The vision was to stream the final video signal live to the classroom, and to stream live audio signal as well. We didn’t foresee that the webcams we were using would not be able to read the words were projecting in the studio. That was a concern, and the main reason we decided to have the class come into our studio with us.
We had designed slides, as well as audio and video material that was to be projected in the studio. I set up a google voice account which texts were sent to with word suggestions and votes. We were going to sequence it in Isadora, which we really should have done. With Isadora, it’s easy to send an edited sequence of media, while viewing and working on your desktop. I, the operator, was intending to copy and paste user suggestions into a photoshop slide, then swap it into our Isadora project before projecting it.

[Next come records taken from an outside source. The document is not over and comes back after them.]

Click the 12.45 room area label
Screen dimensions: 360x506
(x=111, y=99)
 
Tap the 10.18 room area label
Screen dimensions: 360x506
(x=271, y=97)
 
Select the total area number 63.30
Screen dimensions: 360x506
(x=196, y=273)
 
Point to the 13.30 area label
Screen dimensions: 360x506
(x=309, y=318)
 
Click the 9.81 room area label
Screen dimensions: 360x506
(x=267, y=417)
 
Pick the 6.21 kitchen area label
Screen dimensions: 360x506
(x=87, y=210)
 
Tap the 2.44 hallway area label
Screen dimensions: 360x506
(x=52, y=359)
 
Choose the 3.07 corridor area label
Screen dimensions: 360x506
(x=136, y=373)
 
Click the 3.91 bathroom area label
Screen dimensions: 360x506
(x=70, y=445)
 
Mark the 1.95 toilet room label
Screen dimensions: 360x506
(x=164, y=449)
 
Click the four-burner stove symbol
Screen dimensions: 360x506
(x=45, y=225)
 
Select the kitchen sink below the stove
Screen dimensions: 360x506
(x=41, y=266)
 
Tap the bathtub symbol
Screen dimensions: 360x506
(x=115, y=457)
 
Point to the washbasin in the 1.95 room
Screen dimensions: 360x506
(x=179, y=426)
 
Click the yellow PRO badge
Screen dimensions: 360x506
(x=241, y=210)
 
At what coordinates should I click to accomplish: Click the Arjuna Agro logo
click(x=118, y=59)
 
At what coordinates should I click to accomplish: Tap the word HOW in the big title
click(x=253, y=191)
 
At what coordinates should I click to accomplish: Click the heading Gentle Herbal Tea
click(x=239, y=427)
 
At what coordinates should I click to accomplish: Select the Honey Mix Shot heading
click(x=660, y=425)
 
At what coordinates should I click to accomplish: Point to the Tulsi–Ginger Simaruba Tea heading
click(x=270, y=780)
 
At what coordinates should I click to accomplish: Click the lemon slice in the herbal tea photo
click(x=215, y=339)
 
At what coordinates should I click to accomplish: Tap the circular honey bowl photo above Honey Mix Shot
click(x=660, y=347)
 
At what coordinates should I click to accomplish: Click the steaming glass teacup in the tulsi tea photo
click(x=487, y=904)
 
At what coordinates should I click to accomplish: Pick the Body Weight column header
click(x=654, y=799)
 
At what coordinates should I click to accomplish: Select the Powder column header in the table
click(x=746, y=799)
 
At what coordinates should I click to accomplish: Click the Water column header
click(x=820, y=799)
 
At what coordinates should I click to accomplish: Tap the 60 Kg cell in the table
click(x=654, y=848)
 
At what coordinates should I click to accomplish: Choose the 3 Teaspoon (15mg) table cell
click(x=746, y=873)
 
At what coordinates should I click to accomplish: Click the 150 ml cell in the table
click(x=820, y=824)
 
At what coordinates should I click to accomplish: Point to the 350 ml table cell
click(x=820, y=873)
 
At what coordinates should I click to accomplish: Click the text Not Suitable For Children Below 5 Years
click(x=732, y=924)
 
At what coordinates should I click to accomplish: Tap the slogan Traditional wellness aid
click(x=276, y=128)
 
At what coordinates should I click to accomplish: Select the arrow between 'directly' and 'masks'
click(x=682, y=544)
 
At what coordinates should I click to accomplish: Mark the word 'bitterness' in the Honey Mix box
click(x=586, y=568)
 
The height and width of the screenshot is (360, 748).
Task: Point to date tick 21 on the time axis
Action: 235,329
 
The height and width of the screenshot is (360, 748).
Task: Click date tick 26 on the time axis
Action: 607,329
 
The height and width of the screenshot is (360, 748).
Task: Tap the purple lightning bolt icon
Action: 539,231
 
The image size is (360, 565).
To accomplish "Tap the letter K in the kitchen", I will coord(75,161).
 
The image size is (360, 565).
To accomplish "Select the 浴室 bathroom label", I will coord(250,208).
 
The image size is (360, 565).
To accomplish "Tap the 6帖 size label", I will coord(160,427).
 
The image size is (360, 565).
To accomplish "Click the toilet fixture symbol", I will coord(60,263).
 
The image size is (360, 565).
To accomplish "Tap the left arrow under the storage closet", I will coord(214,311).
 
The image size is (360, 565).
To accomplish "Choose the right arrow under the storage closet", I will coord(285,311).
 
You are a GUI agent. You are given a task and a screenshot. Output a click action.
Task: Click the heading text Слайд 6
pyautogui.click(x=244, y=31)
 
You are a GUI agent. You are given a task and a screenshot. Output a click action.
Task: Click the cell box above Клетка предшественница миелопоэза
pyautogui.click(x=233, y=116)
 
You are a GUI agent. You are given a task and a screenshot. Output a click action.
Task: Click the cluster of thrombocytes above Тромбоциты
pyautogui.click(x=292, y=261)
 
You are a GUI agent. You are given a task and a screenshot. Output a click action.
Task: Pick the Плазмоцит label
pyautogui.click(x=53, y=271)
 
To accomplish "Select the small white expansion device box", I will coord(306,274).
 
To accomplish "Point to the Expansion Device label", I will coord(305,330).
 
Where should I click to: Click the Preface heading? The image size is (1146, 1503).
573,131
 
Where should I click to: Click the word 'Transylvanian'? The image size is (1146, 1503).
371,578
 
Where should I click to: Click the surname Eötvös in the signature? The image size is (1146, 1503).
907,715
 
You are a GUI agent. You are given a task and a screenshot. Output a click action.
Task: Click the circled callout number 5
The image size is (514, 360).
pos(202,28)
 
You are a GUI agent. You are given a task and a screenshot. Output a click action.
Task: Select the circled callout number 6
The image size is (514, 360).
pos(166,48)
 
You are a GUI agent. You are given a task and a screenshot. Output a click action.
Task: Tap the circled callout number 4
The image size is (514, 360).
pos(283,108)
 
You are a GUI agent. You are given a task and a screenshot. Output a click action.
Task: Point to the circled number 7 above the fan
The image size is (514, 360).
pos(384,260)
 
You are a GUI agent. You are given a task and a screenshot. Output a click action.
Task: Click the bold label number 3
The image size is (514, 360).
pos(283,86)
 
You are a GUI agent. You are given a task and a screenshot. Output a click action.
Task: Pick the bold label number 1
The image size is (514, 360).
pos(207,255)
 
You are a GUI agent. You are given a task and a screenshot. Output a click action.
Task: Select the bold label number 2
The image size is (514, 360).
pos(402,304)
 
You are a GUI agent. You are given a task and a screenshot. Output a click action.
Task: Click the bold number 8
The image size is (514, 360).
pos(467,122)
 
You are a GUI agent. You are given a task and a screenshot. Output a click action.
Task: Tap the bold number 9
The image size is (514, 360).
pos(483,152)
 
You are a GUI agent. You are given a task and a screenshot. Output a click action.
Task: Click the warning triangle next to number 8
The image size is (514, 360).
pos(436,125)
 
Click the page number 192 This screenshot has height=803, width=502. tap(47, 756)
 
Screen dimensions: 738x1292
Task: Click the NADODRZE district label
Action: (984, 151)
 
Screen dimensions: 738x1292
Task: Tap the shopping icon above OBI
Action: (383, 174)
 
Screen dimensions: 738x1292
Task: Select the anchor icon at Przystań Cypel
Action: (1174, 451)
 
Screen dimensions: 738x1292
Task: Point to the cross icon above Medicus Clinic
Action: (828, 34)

We ended up using Keynote, which does not allow you to use your computer at the same time as displaying slides. We also used a computer on which the photoshop file was not created. It turned, that I couldn’t edit the photoshop slide I’d made and had no way of displaying the audience suggestions.
We decided to use google voice instead of setting up textmarks the way we did in class because the plan was for an operator to curate the list, and we had other technical things we were aiming for. If we had done it that way, and had it output the same way our slide was set up, the user interaction would have been smoother, however, we were concerned that the two contestants have separate, similarly matched lists. Our show could be totally successful by the end of the semester.
I used to watch Monday Night Football every Monday as a child. I had a black and white TV in my room that only got one channel, it was ABC, and that was what was on. And I really enjoyed it. I was in with the boys the next day in class, and in with my uncle if he wanted to watch the game when he came to visit.
Last weekend, I watched the Giants vs. Redskins game with a bunch of drinking friends. Most of whom were from Maryland/D.C. area and had a vested interest in the outcome. The NFL already has a pretty great interactive element – I mean Fantasy Football. I don’t play, but I watched The League and can definitely see myself playing, if football were a bigger part of my social life.
So, any interaction to be added to the existing framework of live NFL broadcasts should build on social experiences that are already working:
fantasy football participation/players as characters, game pieces
drinking with friends/watching as party
I love that fantasy football is a game that plays on top of the game, but it’s a full season commitment. I wonder if you could collapse that idea to a single game.
I imagine a breathalyzer device that communicates with the TV/computer. Friends get together for a party to watch their preferred match, sign in and choose avatars (players in the game). Possibly an individual player, or a mini team comprised of players in the game. The party game would be scored by the computer program and would be based on how the players in the game did (fantasy football scoring?), but also on the gamer’s breathalyzer scores which would be taken every 10 minutes or so. So the gamer is actually a participant in the game and can help their failing team, while dulling the pain of their failures, by getting shwasted.